Parado. Sem dizer nada. Esperando o desfecho das coisas com passividade e
calma. Não. Não é um assalto, não há nenhum bandido lhe ameaçando.
É seu neto
de dois anos que chegou para mais uma visita ansiosamente esperada. Mais bobo
ainda, você o convence a bagunçar mais, a fazer festa com controles remotos,
com o ar condicionado, o rádio, e qualquer outro objeto que estiver no local. E
ainda participa de coisas que até então não admitiria que seu filho fizesse. Jamais
deixaria que as pessoas vissem o seu garoto como um mal-educado, sem formação
familiar, alguém descontrolado, sob pena dos olhares de censura. Mas não é o
seu filho. É o seu neto de dois anos que está ali. Desfrutando, talvez uma
liberdade imensurável que a liberalidade dos avós permite em nome de um
sentimento que só se conhece quando se é o pai do pai, mesmo torto, o padrasto
do enteado, mas referência inelutável de parentesco.
O
mito de que uma criança criada pela avó pode ter desvio de caráter no futuro
não passa de um preconceito arraigado. É possível que a ausência dos pais,
nesse caso, leve ao excesso de mimos e de satisfações de vontades. Há quem diga
que a relação avós/netos é a oportunidade que os primeiros têm de consertar os
erros que cometeram com os filhos, dando aos segundos o que não puderam dar a
estes.
Aliás,
voltando à questão do parentesco, sabe-se que é um termo pouco preciso para
denominar relações entre pessoas, baseadas em certas formas de afinidade comum,
real ou suposta. Para a sociologia é preciso reconhecer a distinção entre
parentesco meramente biológico e parentesco socialmente reconhecido. Supõe-se
que pode haver ligações consangüíneas às quais falta o reconhecimento social, aonde
a consangüinidade não conduz a nenhuma forma de relação social. Já o parentesco
socialmente reconhecido nem sempre repousa sobre uma base realmente
consangüínea. Portanto, hoje o parentesco é de uma classificação mais complexa,
mormente se se levar em conta os divórcios e os casamentos que separam e unem
ex-famílias nucleares para a formação de outras. E isso é muito característico
das sociedades ocidentais, que também são consideradas num sistema de
parentesco como bilaterais, pois os parentes são pessoas do lado dos dois pais.

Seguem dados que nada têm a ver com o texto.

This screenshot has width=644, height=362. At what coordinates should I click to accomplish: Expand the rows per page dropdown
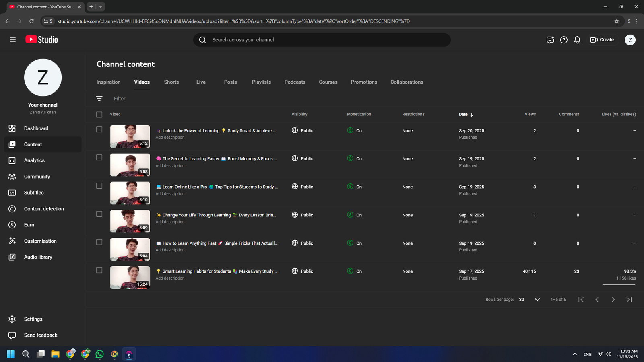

A confusão se forma quando não há consangüinidade, apesar dos filhos dos dois
pais diferentes e unidos pelo casamento sejam agora “irmãos”.
Não
é bem isso que eu queria dizer quando falo do meu neto torto. ( – Torto é o
avô, diriam). Porém as condições de amar revelam que a consangüinidade não é
tudo. Um carinho é um caminho bastante usual para a conquista, mas a atenção
excessiva que permite o neto ser o rei e reinar, ser o centro das atenções e
saber disso, levam à satisfação de que independentemente de parentesco temos
que dar às crianças o máximo possível de amor. Pois o amor, seja ele qual for,
é o “produto” garantidor da nossa existência na memória delas.
(*) Publicado
no Jornal do Dia em 2006.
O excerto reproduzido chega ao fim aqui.